1

Here I would like to generate a tutorial usage of LSTM in MxNet, with the example for Tensorflow. (location at https://github.com/mouradmourafiq/tensorflow-lstm-regression/blob/master/lstm_sin.ipynb" Here is my major code

import mxnet as mx
import numpy as np
import pandas as pd
import argparse
import os
import sys
from data_processing import generate_data
import logging
head = '%(asctime)-15s %(message)s'
logging.basicConfig(level=logging.DEBUG, format=head)
TIMESTEPS = 3
BATCH_SIZE = 100
X, y = generate_data(np.sin, np.linspace(0, 100, 10000), TIMESTEPS, seperate=False)
train_iter = mx.io.NDArrayIter(X['train'], y['train'], batch_size=BATCH_SIZE, shuffle=True, label_name='lro_label')
eval_iter = mx.io.NDArrayIter(X['val'], y['val'], batch_size=BATCH_SIZE, shuffle=False)
test_iter = mx.io.NDArrayIter(X['test'], batch_size=BATCH_SIZE, shuffle=False)
num_layers = 3
num_hidden = 50

data = mx.sym.Variable('data')
label = mx.sym.Variable('lro_label')

stack = mx.rnn.SequentialRNNCell()
for i in range(num_layers):
    stack.add(mx.rnn.LSTMCell(num_hidden=num_hidden, prefix='lstm_l%d_'%i))
#stack.reset()
outputs, states = stack.unroll(length=TIMESTEPS,
                               inputs=data,
                               layout='NTC',
                               merge_outputs=True)

outputs = mx.sym.reshape(outputs, shape=(BATCH_SIZE, -1))
# purpose of fc1 was to make shape change to (batch_size, *), or label shape won't match LSTM unrolled output shape.
outputs = mx.sym.FullyConnected(data=outputs, num_hidden=1, name='fc1')
label = mx.sym.reshape(label, shape=(-1,))
outputs = mx.sym.LinearRegressionOutput(data=outputs, 
                               label=label,
                               name='lro')
contexts = mx.cpu(0)
model = mx.mod.Module(symbol = outputs,
                     data_names = ['data'],
                     label_names = ['lro_label'])
model.fit(train_iter, eval_iter,
         optimizer_params = {'learning_rate':0.005},
         num_epoch=4,
         batch_end_callback=mx.callback.Speedometer(BATCH_SIZE, 2))

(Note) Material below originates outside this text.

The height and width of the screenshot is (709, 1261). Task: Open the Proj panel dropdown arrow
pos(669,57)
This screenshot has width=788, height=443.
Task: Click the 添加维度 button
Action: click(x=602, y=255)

This code runs but the train_accuracy is Nan. The question is how to make it correct? And since unrolled out shape has sequence_length, how can it match to label shape? Did my FC1 net make sense?

user2189731
  • 558
  • 8
  • 15
  • The code has no problem in general and I've finally made it work. It runs times slower than TF though. Not sure why. I may post an example to MXNet tutorial as a beginning example for LSTM since I found MXNet examples are very complex in general. – user2189731 Jan 02 '18 at 02:11
  • This runs fine for me and converges superfast. – Emil Feb 13 '20 at 21:08

1 Answers1

1

pass auto_reset=False to Speedometer callback, say, batch_end_callback=mx.callback.Speedometer(BATCH_SIZE, 2, auto_reset=False), should fix the NaN train-acc.

Yizhi
  • 21
  • 2